Well, SE is returning something but nothing good across recent time frames. For instance, on a YTD basis, SE has dropped a staggering 71%. And this isn’t just a victimization of arbitrary context. Indeed, you have to go back to late May 2020 to when SE stock was trading hands this low.

WiMi Hologram Cloud (WIMI)

WiMi Hologram Cloud (NASDAQ: WIMI) focuses on computer vision holographic cloud services and is a leader in the holographic VR/AR industry. In the context of 5G digital information era, WIMI masters 5G, cloud computing and edge computing to solve the limitation of computing power and improve information transmission rate quality, and its large-scale application will provide users with support to connect to the virtual world anytime, anywhere. At the same time based on deep learning AI artificial intelligence algorithms to improve the efficiency of data collection and processing, will be widely applied in providing convenience for the entertainment of digital life data collection and processing content production. This also allows it to form a strong holographic AR technology R&D ecosystem and build a holographic AR value industry chain with great potential for expansion.
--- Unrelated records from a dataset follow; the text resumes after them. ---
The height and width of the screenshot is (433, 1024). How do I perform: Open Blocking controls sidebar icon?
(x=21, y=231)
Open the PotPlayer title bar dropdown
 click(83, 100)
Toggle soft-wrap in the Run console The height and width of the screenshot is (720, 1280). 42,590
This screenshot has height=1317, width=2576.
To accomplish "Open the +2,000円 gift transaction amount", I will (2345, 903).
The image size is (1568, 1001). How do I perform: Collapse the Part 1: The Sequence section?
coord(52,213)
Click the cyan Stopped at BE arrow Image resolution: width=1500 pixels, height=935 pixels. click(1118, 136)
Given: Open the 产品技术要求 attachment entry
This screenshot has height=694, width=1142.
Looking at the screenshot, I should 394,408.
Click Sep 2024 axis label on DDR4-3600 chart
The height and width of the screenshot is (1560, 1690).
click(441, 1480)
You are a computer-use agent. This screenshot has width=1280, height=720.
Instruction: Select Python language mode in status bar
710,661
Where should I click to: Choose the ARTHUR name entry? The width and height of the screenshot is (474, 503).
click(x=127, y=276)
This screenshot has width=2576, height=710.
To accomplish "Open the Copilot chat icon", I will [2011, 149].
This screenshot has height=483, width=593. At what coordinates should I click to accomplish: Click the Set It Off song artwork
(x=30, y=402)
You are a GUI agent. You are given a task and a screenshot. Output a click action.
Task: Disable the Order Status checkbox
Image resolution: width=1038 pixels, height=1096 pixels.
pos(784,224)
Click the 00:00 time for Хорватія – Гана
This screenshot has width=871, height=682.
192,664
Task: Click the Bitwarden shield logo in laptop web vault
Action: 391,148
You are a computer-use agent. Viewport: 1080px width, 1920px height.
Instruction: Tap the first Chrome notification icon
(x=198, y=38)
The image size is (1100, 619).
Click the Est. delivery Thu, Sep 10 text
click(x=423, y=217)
In the metaverse era, WIMI established metaverse division, with the company’s current mastery of VR/AR and other XR technologies, it can complete the research of such projects. So far WIMI has laid out nearly 5,000 items of content production of augmented reality and virtual reality, completed digital content and scene construction, and successfully released a number of VR/AR headset products. In addition, there is a large amount of graphics rendering and AI learning needs, and thus a greater demand for such chips. In order to meet this need, WIMI has been developing its semiconductor business since 2020, and providing comprehensive solutions for computer chip products and central processing algorithms and related services as well as software and semiconductor business to corporate customers. This can largely solve the massive computing problems faced by the metaverse environment.

TeraWulf (WULF)

On the surface, TeraWulf (NASDAQ:WULF) sounds like an extraordinarily compelling concept. With the cryptocurrency market representing one of the biggest paradigm shifts in the entire investing ecosystem, it only makes sense that growth stocks catered to crypto-mining operations will enjoy at least the possibility of significant upside. Further, TeraWulf specializes in sustainable mining, distinguishing it from other miners. However, a closer inspection into TeraWulf reveals a highly speculative venture.

For one thing, the company appears to be a pre-revenue firm. According to its most recent Form 10-K disclosure, “TeraWulf expects to generate revenues” through its crypto-mining endeavors, which suggests that it’s not posting sales currently. As well, the underlying digital asset market has been tanking due to global recession fears, sending WULF into the abyss.